**What to produce**
Needed from the data below: every line from the one with "You are a GUI" up to and including the one with "Image resolution: width=944", repeated exactly and with nothing else.

**Records shown**
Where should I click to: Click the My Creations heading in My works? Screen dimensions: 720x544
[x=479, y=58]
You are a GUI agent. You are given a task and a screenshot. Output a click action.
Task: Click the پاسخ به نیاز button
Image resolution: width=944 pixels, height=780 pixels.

...

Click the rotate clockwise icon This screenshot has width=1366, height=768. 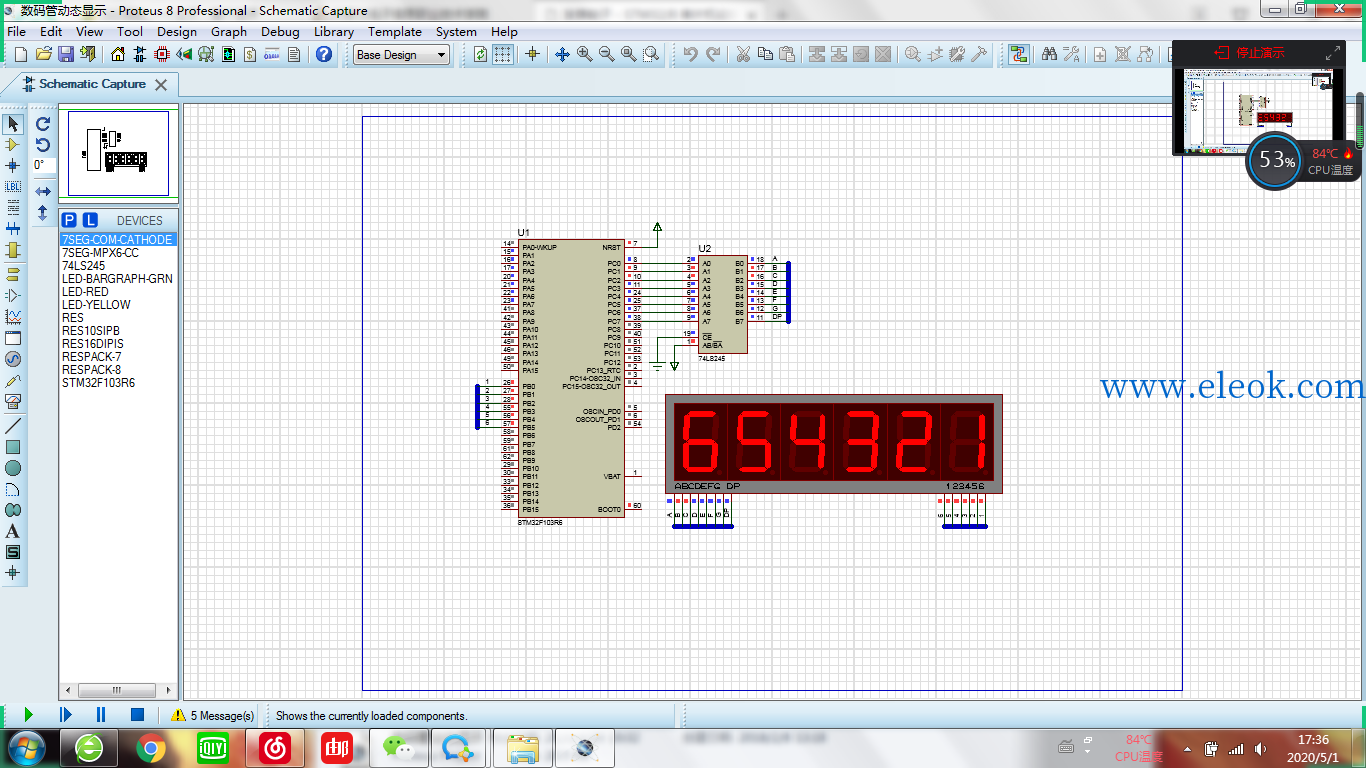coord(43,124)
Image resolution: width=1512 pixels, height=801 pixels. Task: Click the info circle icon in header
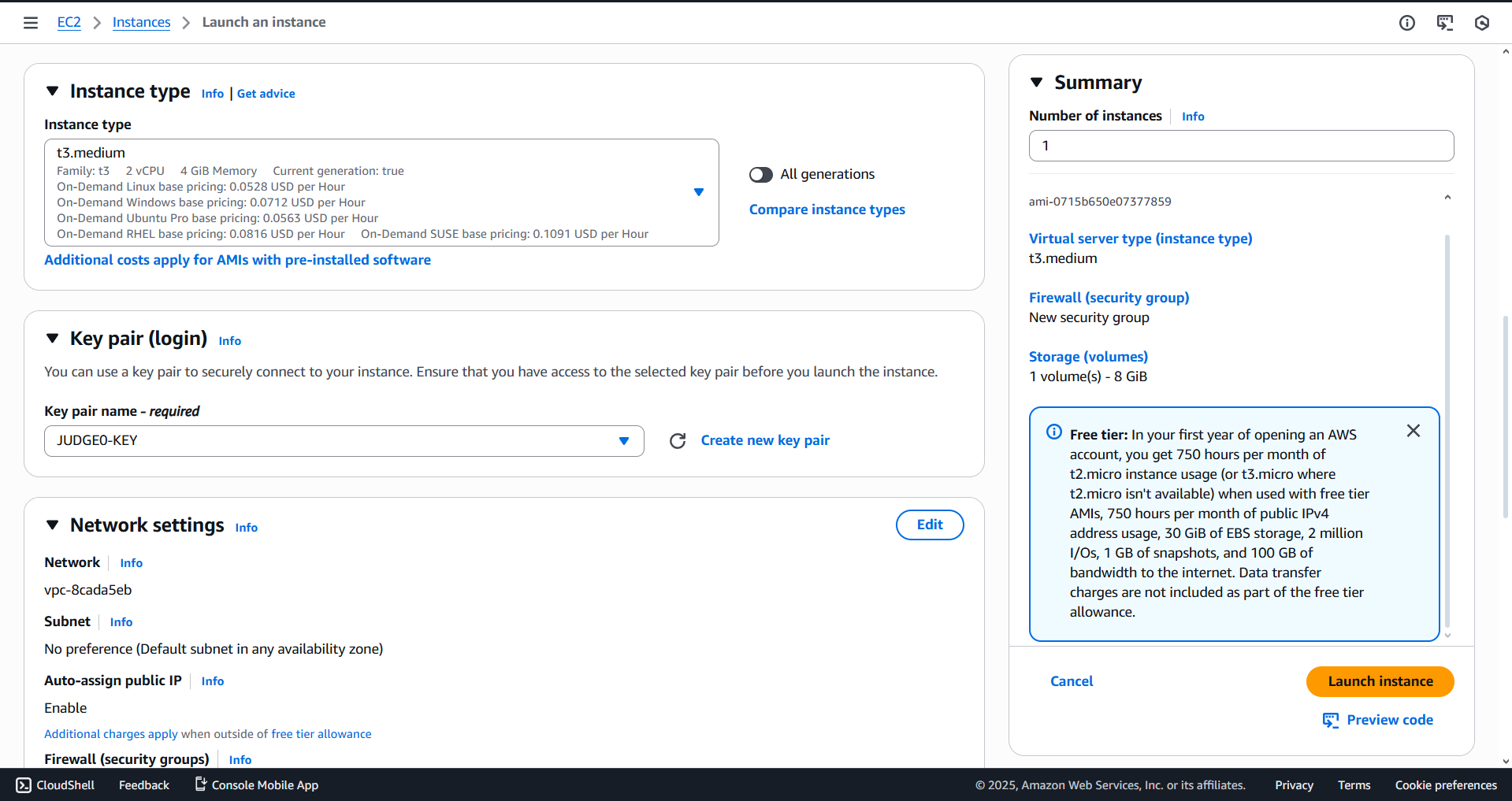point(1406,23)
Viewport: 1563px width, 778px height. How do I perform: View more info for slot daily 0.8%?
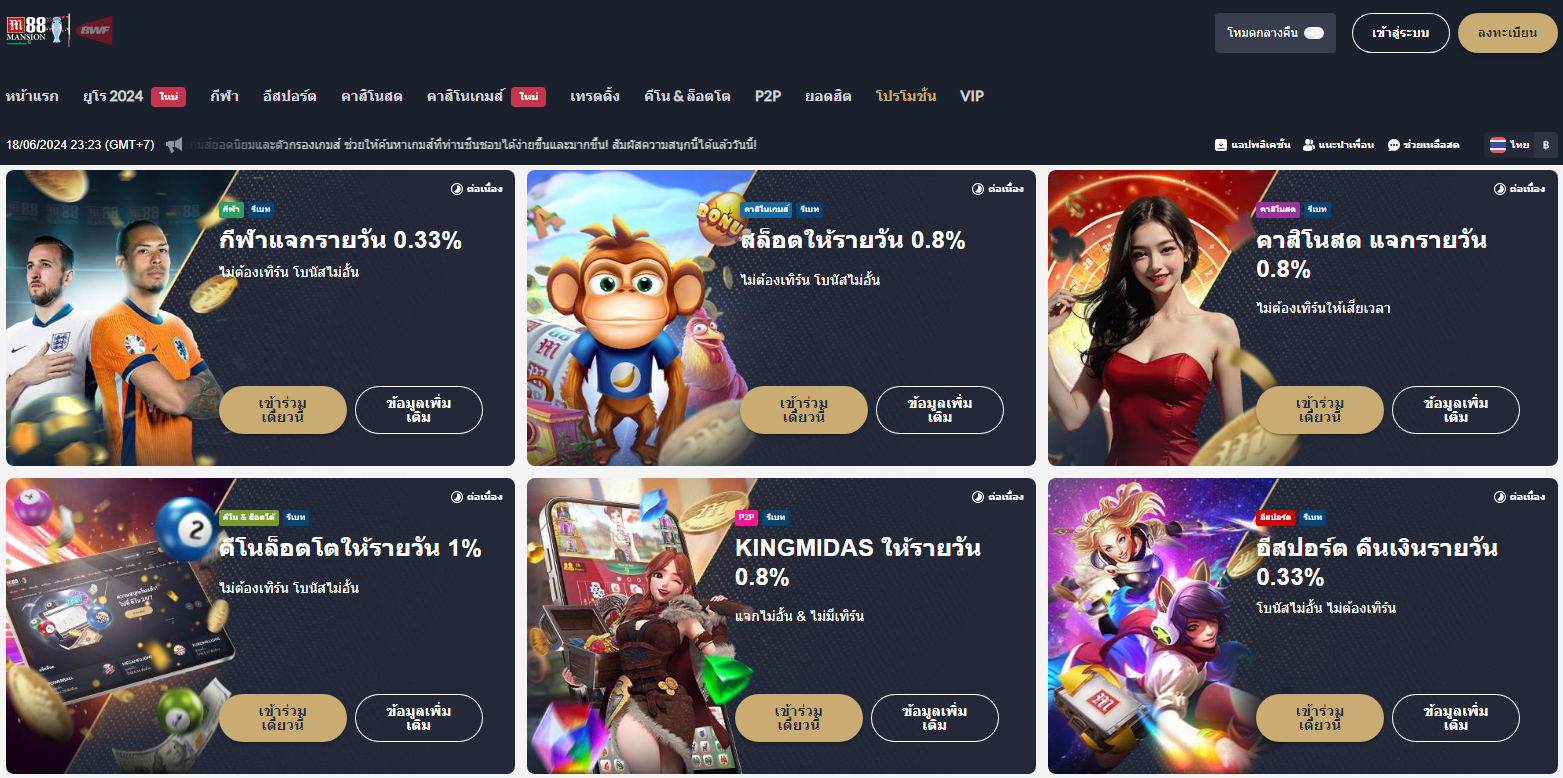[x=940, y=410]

**Written reply**
You are a GUI agent. You are given a task and a screenshot. Output a click action.
Task: Click the پاسخ به نیاز button
Image resolution: width=944 pixels, height=780 pixels.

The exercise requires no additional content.